3.2. Sensitivity analyses
As a sensitivity analysis, we varied the criteria of determining pneumonia diagnosis in the validation cohort of RISC‐Malawi such that instead of using danger signs (central cyanosis, grunting, indrawing, stridor, inability to drink, AVPU, and convulsion) as used in the original study to define pneumonia, we used clinical admission diagnosis of pneumonia. All other eligibility criteria remained unchanged, resulting in a sample size of 56,045 with a pneumonia case fatality rate of 7.6%. Evaluation of the RISC‐Malawi model performance in the sensitivity analyses dataset suggested a reduced performance compared to what was seen in the primary analyses, as shown in the Supporting Information: Figure 2.
We also undertook a sensitivity analysis of the Lowlavaar models using patients from all hospitals (n = 20) instead of the six hospitals as used in the main analyses. However, the abnormal BCS was defined using AVPU scores which is a disability scale such that patients who were at “V” during the clinical assessment by a physician were classified as having abnormal Blantyre scale. Those who met the eligibility criteria were 86,784 patients and in‐hospital mortality was 4.7% (n = 4045). Patients with abnormal BCS were 2023 (2.3%) out of which 268 (13.5%) died. Performance of the Lowlavaar models in the sensitivity analyses dataset were lower as compared to the main analyses as shown in the Supporting Information: Figure 3.
4. DISCUSSION
4.1. Summary of findings
The first step towards wider clinical application of clinical prediction rules is to validate existing prognostic models to identify children at risk of deterioration in diverse settings.

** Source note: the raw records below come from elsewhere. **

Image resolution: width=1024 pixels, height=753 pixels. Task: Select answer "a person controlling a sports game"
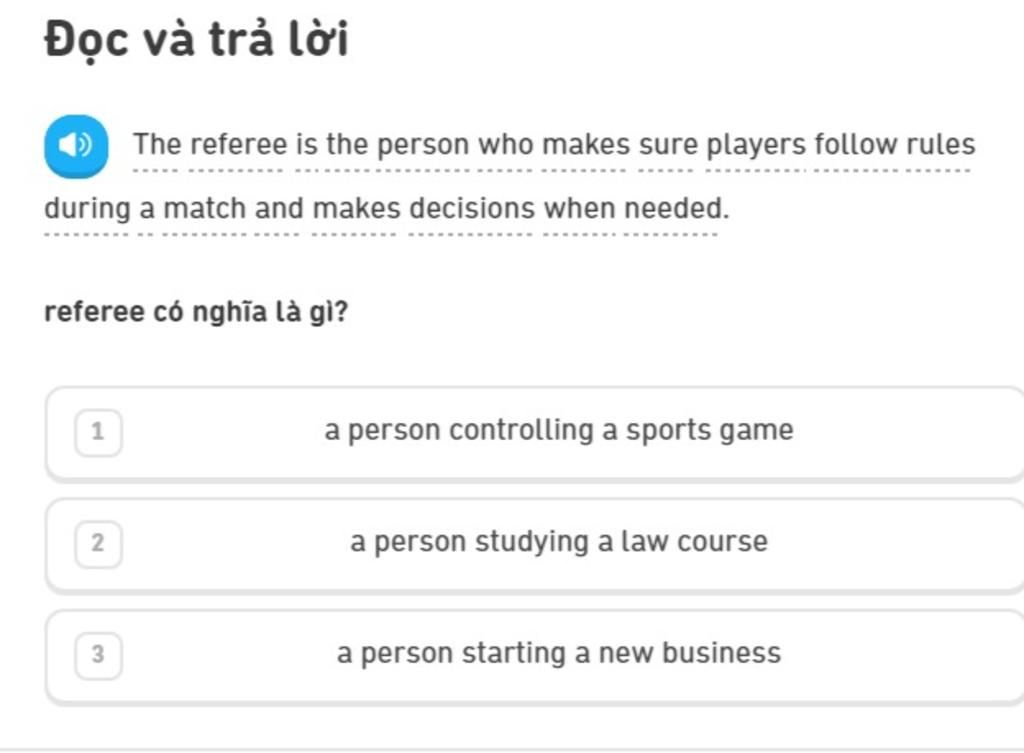click(x=558, y=431)
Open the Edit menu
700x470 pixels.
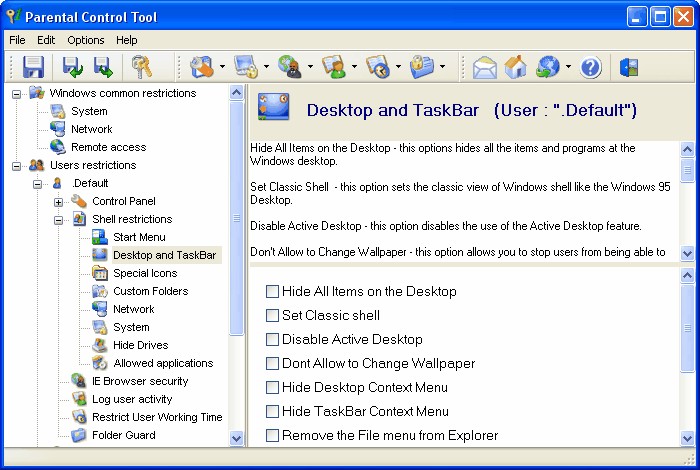[x=46, y=40]
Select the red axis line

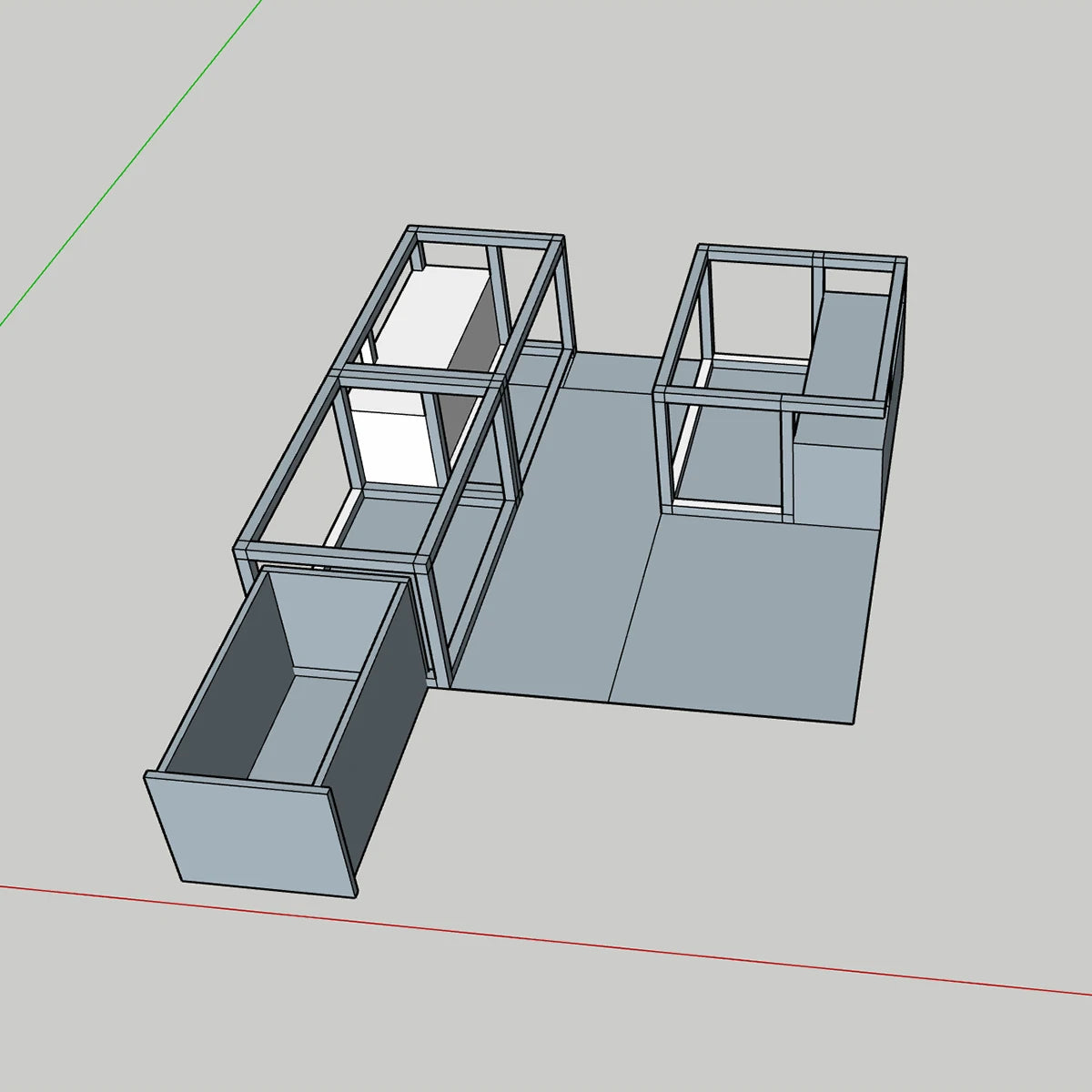tap(546, 939)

In this study, we externally validated four predictive models initially developed by two studies to identify children at an increased risk of in‐hospital mortality in low‐resource settings. 25 , 26
Using a diverse population of children admitted to 20 hospitals from 2014 to December 2021, we performed an external validation to assess these four prognostic scores' discriminatory ability and calibration levels. All models had fair discriminatory values (AUC: 0.70−0.79). However, they all underestimated the mortality (calibration intercept >0), leading to the misclassification of patients at an increased risk of deterioration. These model performance measures were even lower when they were validated using the sensitivity analyses datasets where we varied the definitions of abnormal BCS and pneumonia from how it was defined in the original study by Lowlavaar et al. and Hooli et al. for RISC‐Malawi, respectively. This demonstrates the value addition of explaining predictors as used in the model derivation study.

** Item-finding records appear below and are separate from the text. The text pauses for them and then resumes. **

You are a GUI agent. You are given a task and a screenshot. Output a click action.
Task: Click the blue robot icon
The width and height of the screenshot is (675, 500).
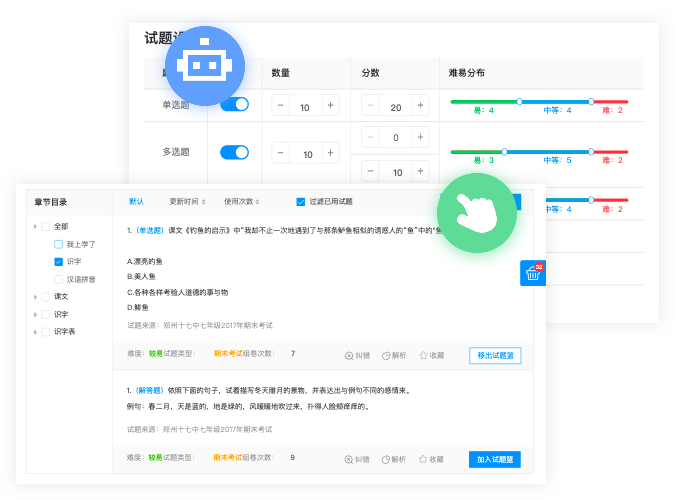point(204,65)
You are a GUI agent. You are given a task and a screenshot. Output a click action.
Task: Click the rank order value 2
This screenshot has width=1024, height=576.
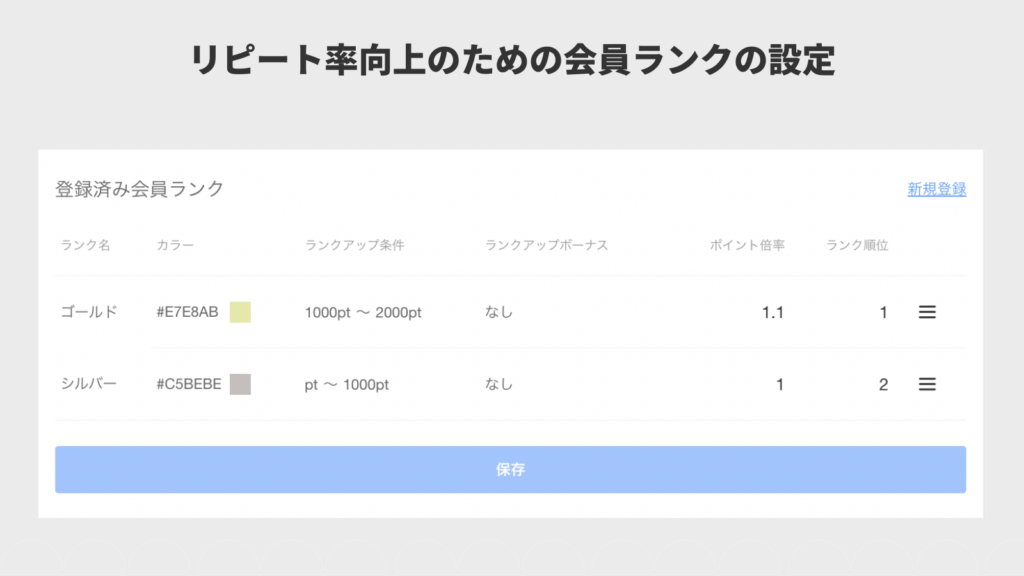point(883,384)
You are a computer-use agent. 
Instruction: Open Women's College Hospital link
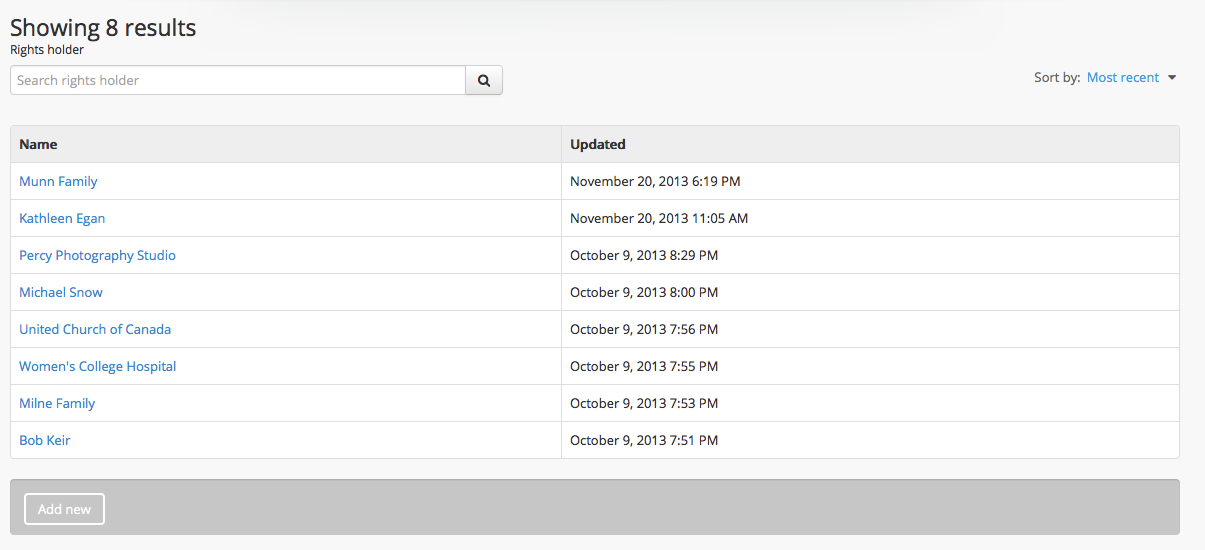click(98, 367)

The suboptimal performance of these models in the CIN data sets may be due to having more diverse patient populations and different case‐mix. Although we attempted to ensure that the patients' characteristics in the validation and derivation cohort were as similar as possible, we observed that the cohort we used to validate the RISC‐Malawi model had a higher pneumonia case fatality rate (8.7%) than the original patient group (3.2%). Despite this difference, the discriminatory ability of the RISC‐Malawi in the validation cohort had an AUC 0.77 (95% CI: 0.77−0.78), which was nearly similar to that observed in the model derivation cohort 0.79 (95% CI: 0.76−0.82).
While the calibration intercepts of all models we externally validated suggested underestimation of the risk of mortality in their predictions, calibration slopes of the same models illustrated that these predictions were too extreme, especially for the Lowlaavar et al. models whose calibration slopes were all <1. On the other hand, predictions of the risk of pneumonia‐related mortality by the RISC‐Malawi model were too low, as judged by the calibration slope of >1. The result may be partly explained by the inclusion of more physical examination variables as prognostic factors, which could make a model underperform in an external dataset because of the variations in interobserver agreement, which is more common in physical examination findings. 42 , 43 It is encouraged to include prognostic factors that do not have interobserver variations, such as blood lactate and other biomarkers, including C‐reactive protein, procalcitonin, and so forth, in the settings where these tests are available. However, while such biomarkers might have better prognostic values and are attractive to be included in the predictive models, they may not be readily available in limited‐resource settings and are costly to undertake.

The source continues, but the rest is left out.